Calculates CSS specificity for any selector and displays the (a, b, c) breakdown with visual bar charts. Add comparison selectors to see which would win a specificity conflict. Updates live as you type.

Frequently Asked Questions

How is CSS specificity calculated?
Specificity is expressed as three numbers (a, b, c): a = number of ID selectors (#id), b = number of class selectors (.class), attribute selectors ([attr]), and pseudo-classes (:hover), c = number of element type selectors (div, p) and pseudo-elements (::before). Inline styles have a higher specificity of (1,0,0,0). !important overrides specificity entirely.

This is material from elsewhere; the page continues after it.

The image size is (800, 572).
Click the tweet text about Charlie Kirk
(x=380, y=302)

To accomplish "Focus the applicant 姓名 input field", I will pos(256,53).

How do you compare specificity values?
Compare left to right: a higher "a" value always wins regardless of b or c. If a is equal, compare b. If b is equal, compare c. For example, (0,2,0) beats (0,1,10) because 2 > 1 at the b position.
Does the universal selector (*) add specificity?
No. The universal selector (*), combinators (+, >, ~, space), and the :where() pseudo-class all have zero specificity. The :is() and :not() pseudo-classes take the specificity of their most specific argument.
What is !important and how does it affect specificity?
!important overrides all specificity calculations for that property. Two competing !important declarations then fall back to specificity to determine the winner. It is generally considered bad practice as it makes debugging difficult — prefer increasing specificity through better selectors.